[begin DATA SHOWN]
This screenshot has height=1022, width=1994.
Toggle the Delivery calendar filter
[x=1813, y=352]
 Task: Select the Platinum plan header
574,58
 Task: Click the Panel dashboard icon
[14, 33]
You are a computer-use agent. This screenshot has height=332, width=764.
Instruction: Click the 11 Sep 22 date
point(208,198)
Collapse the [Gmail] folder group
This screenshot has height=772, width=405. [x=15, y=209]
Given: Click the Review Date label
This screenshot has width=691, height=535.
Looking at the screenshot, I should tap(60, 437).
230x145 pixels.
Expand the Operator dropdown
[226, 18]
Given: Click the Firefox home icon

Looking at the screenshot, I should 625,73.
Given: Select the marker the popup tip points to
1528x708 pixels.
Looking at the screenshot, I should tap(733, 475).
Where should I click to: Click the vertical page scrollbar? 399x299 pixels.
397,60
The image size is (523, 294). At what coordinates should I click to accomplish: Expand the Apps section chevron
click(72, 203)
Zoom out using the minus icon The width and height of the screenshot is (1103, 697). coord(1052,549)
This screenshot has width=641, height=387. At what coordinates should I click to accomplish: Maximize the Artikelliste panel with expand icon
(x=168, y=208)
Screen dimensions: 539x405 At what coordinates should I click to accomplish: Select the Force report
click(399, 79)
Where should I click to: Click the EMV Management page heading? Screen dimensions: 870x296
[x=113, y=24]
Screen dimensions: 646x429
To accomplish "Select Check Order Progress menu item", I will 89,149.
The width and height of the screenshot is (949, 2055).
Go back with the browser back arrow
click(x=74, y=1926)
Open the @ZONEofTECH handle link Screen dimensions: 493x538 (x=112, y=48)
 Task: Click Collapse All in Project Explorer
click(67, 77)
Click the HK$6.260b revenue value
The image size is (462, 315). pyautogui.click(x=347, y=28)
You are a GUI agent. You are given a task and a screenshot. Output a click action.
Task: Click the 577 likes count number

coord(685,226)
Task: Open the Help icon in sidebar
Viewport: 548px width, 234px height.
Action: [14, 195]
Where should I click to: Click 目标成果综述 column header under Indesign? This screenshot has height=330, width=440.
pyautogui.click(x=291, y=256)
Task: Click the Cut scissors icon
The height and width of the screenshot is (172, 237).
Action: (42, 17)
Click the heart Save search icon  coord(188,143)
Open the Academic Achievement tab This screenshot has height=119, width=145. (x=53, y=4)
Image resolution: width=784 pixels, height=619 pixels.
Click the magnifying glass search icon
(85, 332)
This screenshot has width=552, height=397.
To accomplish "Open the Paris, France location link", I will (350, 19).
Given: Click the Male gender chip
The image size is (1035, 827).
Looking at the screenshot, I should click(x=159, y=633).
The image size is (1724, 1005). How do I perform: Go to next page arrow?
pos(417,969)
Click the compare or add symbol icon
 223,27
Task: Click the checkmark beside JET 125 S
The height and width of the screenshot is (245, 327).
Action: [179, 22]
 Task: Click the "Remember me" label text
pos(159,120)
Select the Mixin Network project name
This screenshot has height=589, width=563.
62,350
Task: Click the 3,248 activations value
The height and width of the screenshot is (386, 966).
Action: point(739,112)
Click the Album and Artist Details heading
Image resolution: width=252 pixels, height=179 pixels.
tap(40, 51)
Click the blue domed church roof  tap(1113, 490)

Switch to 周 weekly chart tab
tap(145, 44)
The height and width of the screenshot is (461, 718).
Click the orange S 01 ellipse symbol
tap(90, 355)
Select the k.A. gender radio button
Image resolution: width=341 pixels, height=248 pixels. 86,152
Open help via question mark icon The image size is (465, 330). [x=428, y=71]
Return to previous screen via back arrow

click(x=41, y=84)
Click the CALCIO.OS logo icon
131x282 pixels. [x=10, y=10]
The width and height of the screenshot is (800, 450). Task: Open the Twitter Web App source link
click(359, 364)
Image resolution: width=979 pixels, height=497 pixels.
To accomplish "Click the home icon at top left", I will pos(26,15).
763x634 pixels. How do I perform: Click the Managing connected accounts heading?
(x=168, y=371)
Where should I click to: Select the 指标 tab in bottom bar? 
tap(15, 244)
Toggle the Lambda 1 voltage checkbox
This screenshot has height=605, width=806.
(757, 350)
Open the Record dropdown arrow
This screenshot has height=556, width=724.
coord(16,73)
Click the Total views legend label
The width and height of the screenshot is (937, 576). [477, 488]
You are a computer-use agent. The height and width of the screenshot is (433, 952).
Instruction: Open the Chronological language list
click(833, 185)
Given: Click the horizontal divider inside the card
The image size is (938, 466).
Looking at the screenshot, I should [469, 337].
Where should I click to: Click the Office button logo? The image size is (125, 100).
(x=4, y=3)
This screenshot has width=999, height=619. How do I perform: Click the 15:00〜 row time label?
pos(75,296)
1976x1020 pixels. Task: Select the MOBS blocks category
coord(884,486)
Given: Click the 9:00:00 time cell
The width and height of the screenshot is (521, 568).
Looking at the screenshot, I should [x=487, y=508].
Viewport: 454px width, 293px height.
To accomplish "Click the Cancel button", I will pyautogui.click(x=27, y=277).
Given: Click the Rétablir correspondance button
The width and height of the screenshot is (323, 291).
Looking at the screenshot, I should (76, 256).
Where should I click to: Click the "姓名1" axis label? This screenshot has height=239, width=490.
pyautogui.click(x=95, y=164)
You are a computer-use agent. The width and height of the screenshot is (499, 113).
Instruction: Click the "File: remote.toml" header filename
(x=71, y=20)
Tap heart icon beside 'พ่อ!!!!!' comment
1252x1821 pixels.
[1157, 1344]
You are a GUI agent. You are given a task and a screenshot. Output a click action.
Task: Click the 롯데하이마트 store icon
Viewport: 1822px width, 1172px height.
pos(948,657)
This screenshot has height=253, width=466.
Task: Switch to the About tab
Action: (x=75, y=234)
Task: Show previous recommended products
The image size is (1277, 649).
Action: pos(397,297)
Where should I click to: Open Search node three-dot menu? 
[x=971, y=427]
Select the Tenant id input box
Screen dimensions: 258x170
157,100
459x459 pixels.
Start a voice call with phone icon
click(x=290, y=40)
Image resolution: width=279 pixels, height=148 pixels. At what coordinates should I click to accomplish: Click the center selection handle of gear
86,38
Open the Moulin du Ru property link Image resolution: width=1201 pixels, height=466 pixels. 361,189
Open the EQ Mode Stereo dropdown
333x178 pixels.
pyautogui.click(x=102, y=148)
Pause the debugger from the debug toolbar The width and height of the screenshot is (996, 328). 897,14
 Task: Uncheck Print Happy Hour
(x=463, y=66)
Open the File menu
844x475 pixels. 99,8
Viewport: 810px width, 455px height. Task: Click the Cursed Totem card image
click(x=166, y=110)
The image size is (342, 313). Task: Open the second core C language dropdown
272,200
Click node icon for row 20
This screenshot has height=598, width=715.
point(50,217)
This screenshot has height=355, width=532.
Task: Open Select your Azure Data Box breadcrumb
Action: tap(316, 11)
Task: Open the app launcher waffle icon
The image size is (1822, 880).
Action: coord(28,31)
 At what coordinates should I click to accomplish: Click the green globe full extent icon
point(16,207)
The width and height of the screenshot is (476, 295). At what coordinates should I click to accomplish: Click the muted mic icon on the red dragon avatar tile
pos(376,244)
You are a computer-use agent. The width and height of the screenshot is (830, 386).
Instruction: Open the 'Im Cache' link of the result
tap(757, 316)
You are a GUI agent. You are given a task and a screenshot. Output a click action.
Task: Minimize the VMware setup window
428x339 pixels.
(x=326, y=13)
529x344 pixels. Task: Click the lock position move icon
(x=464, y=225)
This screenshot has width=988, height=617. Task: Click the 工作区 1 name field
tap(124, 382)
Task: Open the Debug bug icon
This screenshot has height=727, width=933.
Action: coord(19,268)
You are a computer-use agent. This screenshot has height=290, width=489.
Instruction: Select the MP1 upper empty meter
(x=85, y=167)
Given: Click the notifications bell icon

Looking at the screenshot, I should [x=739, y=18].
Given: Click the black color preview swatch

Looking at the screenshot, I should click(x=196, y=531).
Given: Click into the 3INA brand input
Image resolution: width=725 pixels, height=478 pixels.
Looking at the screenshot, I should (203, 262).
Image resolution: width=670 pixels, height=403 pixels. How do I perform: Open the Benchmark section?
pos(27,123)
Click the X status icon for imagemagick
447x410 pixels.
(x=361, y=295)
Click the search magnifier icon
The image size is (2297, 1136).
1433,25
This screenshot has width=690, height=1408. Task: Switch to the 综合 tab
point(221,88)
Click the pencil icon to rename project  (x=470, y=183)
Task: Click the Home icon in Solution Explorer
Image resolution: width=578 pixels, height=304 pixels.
[end DATA SHOWN]
OBJECTIVE
State how many lines of the records contain the word "beside". Give only the number.

TASK RESPONSE
2